A last improvement in the communications is the pipelining mode. It still uses
keep-alive, but the client does not wait for the first response to send the
second request. This is useful for fetching large number of images composing a
page :

[CON] [REQ1] [REQ2] … [RESP1] [RESP2] [CLO] …

This can obviously have a tremendous benefit on performance because the network
latency is eliminated between subsequent requests. Many HTTP agents do not
correctly support pipelining since there is no way to associate a response with
the corresponding request in HTTP. For this reason, it is mandatory for the
server to reply in the exact same order as the requests were received.
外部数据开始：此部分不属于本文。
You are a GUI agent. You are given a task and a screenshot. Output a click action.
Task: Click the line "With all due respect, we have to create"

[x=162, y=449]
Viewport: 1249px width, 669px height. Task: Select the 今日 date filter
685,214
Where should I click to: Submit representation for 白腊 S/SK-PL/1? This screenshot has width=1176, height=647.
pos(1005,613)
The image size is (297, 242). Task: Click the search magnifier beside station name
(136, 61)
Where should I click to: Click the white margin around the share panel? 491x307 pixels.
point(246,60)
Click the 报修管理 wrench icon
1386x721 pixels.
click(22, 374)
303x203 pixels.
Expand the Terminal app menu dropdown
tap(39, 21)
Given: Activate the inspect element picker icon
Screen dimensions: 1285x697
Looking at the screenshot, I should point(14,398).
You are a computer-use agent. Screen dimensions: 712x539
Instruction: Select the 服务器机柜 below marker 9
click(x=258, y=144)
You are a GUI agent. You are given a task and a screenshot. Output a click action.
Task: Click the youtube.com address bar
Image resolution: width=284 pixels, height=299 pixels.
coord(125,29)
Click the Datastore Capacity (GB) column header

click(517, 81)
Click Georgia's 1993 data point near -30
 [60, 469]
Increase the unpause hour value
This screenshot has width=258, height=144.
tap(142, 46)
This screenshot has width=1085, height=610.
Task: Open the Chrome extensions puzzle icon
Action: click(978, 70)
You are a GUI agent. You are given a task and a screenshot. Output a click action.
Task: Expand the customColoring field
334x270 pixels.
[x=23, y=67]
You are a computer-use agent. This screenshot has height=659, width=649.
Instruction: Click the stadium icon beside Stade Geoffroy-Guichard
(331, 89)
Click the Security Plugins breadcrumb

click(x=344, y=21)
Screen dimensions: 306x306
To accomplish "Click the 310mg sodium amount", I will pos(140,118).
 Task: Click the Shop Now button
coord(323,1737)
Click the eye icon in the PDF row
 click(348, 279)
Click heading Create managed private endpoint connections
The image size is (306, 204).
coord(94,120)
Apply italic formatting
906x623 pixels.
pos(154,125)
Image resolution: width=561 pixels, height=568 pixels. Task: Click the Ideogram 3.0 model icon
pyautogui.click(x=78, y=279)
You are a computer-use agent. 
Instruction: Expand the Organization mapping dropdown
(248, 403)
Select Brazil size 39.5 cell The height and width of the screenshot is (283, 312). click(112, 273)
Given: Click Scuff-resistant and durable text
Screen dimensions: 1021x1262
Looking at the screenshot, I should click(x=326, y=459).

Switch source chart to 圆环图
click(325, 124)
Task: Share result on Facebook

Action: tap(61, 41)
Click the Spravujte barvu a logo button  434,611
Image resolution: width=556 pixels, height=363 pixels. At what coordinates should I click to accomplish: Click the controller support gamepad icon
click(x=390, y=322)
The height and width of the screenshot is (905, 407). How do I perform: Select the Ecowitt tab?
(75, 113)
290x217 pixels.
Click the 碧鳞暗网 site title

By default HAProxy operates in a tunnel-like mode with regards to persistent
connections: for each connection it processes the first request and forwards
everything else (including additional requests) to selected server. Once
established, the connection is persisted both on the client and server
sides. Use “option http-server-close” to preserve client persistent connections
while handling every incoming request individually, dispatching them one after
another to servers, in HTTP close mode. Use “option httpclose” to switch both
sides to HTTP close mode. “option forceclose” and “option
http-pretend-keepalive” help working around servers misbehaving in HTTP close
mode.
另外一方面就是大家都知道haproxy对后端是没有keepalive的，目前连测试版也不支持。。。这个就让我觉得很是疑惑。
今天其实主要是为了测试一下haproxy，配置文件如下

frontend httpf
bind *:1689
default_backend httpd
backend httpd
mode http
option forwardfor header ORIG_CLIENT_IP
balance roundrobin
server ser2 172.189.85.156:1080

frontend httpf2
bind *:1690
default_backend httpd2
backend httpd2
mode http
option httpclose
balance roundrobin
option forwardfor header ORIG_CLIENT_IP
server ser2 172.189.85.156:1080

不过抓包后直接看到了当访问1689端口的时候对后端服务器的连接是一直保持的，但是显示不出客户端的IP（没有转发ORIG_CLIENT_IP）,
[text]
0172.189.085.156.01080-0172.189.085.161.51026: HTTP/1.1 304 Not Modified
0172.189.085.161.51026-0172.189.085.156.01080: GET /favicon.ico HTTP/1.1
0172.189.085.156.01080-0172.189.085.161.51026: HTTP/1.1 404 Not Found
0172.189.085.161.51026-0172.189.085.156.01080: GET /index2.html HTTP/1.1
0172.189.085.156.01080-0172.189.085.161.51026: HTTP/1.1 304 Not Modified
0172.189.085.161.51026-0172.189.085.156.01080: GET /favicon.ico HTTP/1.1
0172.189.085.156.01080-0172.189.085.161.51026: HTTP/1.1 404 Not Found
0172.189.085.161.51026-0172.189.085.156.01080: GET /index2.html HTTP/1.1
0172.189.085.156.01080-0172.189.085.161.51026: HTTP/1.1 304 Not Modified
0172.189.085.161.51026-0172.189.085.156.01080: GET /favicon.ico HTTP/1.1
0172.189.085.156.01080-0172.189.085.161.51026: HTTP/1.1 404 Not Found
0172.189.085.161.51026-0172.189.085.156.01080: GET /index2.html HTTP/1.1
0172.189.085.156.01080-0172.189.085.161.51026: HTTP/1.1 304 Not Modified
0172.189.085.161.51026-0172.189.085.156.01080: GET /favicon.ico HTTP/1.1
0172.189.085.156.01080-0172.189.085.161.51026: HTTP/1.1 404 Not Found
0172.189.085.161.51026-0172.189.085.156.01080: GET /index2.html HTTP/1.1
0172.189.085.156.01080-0172.189.085.161.51026: HTTP/1.1 304 Not Modified
0172.189.085.161.51026-0172.189.085.156.01080: GET /favicon.ico HTTP/1.1
0172.189.085.156.01080-0172.189.085.161.51026: HTTP/1.1 404 Not Found

[/text]

访问1690端口，即是配置了httpclose的时候发现能显示客户端的IP，但是每个连接都在请求完成后就关闭了，抓包的记录就不贴了。
看来有问题还是需要自己抓包来实际分析才知道究竟是怎么个情况。

后记：

今天统计了一下做代理的nginx似乎每个链接对后端请求处理100个后就断掉了，仔细查了一下wiki发现这个实际上是后端nginx的默认设置的问题。
可以吧后端的nginx的配置改成keepalive_requests 1000,这样代理服务器向后端的连接能每个处理1000个再中断。